17. The Yukon Eskimo burials are in all essentials much like those of the Indians up the river. Here again a cultural connection is very evident, in this case there having in all probability been an adaptation of methods by the Eskimo from the Indians.
18. Archeological prospects along the delta flats occupied by the Eskimo appear very limited.
St. Michael
Thursday, July 15. In the morning, after a good trip, reach St. Michael—quite a town from a distance, with many boats on the shore in front of it; but soon find that it is largely a dead city and ships' graveyard, not harbor. With the gold rush over, and the Government railroad from Seward to the Tanana, men and business have departed. Before the summer is over most of the large buildings and the fine large boats are to be demolished, and there will be left but a lonely village.
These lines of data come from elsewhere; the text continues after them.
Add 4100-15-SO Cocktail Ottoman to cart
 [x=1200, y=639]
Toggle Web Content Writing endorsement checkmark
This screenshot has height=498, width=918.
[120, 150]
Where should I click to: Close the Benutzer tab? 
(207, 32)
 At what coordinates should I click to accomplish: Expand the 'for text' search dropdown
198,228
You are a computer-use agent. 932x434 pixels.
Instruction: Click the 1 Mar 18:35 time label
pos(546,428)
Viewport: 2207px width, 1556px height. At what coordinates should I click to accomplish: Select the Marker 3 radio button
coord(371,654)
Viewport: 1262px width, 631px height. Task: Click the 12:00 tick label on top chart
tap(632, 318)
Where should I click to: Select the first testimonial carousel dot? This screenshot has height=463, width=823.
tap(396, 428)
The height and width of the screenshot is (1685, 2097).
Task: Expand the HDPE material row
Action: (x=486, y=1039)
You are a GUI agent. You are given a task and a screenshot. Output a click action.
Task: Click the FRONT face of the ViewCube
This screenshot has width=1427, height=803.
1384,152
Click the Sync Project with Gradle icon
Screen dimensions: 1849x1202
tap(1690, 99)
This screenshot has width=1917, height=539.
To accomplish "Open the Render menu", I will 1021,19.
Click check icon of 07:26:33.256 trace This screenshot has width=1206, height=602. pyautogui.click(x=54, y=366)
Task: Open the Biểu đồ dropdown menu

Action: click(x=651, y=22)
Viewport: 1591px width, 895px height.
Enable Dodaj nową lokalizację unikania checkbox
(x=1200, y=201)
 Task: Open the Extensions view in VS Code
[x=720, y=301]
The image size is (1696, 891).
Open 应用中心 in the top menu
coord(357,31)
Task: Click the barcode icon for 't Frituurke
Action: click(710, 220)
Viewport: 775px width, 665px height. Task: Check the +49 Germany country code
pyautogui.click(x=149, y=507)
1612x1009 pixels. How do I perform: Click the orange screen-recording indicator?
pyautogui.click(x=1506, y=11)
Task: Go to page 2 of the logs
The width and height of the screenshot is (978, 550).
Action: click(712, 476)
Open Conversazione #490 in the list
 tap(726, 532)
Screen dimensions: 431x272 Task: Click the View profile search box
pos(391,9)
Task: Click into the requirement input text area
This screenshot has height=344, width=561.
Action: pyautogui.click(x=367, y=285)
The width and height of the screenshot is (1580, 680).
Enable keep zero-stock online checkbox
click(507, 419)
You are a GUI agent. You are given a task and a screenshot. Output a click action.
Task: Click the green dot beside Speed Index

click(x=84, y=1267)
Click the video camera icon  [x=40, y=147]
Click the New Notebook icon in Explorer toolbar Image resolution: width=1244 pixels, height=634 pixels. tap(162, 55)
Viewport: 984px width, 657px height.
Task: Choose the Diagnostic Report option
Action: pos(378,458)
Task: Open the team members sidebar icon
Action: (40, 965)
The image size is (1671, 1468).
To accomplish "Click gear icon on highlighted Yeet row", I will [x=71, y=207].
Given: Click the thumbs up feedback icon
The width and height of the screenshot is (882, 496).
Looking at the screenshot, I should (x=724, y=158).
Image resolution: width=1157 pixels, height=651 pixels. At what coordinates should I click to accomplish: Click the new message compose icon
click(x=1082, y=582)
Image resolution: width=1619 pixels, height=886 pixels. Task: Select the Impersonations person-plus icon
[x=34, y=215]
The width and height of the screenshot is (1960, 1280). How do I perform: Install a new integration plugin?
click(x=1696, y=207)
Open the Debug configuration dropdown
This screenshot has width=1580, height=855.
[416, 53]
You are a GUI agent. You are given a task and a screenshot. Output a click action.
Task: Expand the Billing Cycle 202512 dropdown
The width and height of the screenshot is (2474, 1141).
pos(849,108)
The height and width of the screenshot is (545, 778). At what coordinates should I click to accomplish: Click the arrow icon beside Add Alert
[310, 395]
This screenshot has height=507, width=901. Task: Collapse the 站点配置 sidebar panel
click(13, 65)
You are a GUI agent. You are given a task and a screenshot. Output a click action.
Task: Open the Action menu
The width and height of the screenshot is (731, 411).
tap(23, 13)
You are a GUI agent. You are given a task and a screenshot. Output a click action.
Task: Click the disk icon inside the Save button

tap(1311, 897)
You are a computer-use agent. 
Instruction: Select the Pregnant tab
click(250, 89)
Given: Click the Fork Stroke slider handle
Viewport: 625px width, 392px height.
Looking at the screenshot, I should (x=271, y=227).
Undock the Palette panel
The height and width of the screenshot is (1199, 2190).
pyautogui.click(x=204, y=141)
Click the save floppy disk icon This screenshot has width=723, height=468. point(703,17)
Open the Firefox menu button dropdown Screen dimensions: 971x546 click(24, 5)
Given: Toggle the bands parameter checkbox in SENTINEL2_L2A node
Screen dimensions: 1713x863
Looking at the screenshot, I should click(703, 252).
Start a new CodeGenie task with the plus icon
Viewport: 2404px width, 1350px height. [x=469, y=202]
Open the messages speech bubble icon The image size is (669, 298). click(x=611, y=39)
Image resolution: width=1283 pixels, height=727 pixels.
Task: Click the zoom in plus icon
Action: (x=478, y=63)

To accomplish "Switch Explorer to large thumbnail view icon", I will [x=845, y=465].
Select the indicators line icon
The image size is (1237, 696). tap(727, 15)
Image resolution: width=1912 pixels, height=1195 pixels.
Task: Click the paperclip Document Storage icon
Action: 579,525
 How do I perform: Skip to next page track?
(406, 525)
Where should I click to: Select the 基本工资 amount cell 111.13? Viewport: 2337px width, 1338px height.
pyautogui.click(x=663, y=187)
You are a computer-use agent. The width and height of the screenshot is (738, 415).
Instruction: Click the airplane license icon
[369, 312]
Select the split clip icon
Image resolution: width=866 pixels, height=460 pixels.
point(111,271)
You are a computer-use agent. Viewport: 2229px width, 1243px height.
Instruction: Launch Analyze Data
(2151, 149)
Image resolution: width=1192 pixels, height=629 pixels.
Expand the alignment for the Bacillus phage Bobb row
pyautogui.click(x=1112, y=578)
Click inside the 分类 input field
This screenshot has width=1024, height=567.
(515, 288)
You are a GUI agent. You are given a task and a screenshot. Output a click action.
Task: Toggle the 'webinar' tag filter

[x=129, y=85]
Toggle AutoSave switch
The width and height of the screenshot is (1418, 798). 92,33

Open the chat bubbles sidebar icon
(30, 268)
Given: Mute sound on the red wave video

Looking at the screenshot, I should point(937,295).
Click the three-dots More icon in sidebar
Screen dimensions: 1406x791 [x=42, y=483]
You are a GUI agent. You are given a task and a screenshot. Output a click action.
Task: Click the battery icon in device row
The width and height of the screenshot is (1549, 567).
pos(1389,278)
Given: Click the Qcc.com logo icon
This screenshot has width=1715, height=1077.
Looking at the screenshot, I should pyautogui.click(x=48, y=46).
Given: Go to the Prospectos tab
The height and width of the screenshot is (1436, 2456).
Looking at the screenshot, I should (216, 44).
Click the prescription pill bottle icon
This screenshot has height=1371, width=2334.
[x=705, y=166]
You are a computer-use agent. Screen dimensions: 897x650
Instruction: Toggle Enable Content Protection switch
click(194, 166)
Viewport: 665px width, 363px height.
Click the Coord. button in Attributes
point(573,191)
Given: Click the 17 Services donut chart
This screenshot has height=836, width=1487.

Unload my collections on the old dock. The postman kindly comes down from his place, which, with Mr. Williams's store, is far up on the hill above the harbor, the boxes are weighed and stamped for the parcel post, and relieved of them I go to the hotel and spend the day in visiting the teacher, the marshal, Mr. Williams's store, where I see a whole lot of recent Eskimo ceremonial masks decorated with colors and feathers, and the wireless station to send a message to the Institution. All native (Eskimo) character is almost gone from the place, what remains being mainly civilized mix bloods; and also little, if anything, remains to be collected, particularly now when all vacant land is thickly overgrown with grass and weeds. An occasional skull appears, one having been seen recently on the beach and one on Whale Island, but there is little besides, though things could be found doubtless by excavation.
Items of interest in Mr. Williams's store, and also in that of the N. C. Co., are various articles cut handsomely by the Eskimo from walrus ivory, both fresh and "fossil" (old and nicely discolored). There are beads, napkin rings, hairpins, cigar and cigarette holders, and other objects, generally exceedingly well made and decorated. It is, of course, well known that the Eskimo are very apt in this work; it is not, however, so well known that every island or village has certain specialties and types of decoration. This is so true that an observer before long can tell in many instances just where a given article has been made.
The fossil ivory industry is, it was soon learned, becoming a serious detriment to archeological work in these regions; of which, however, more later.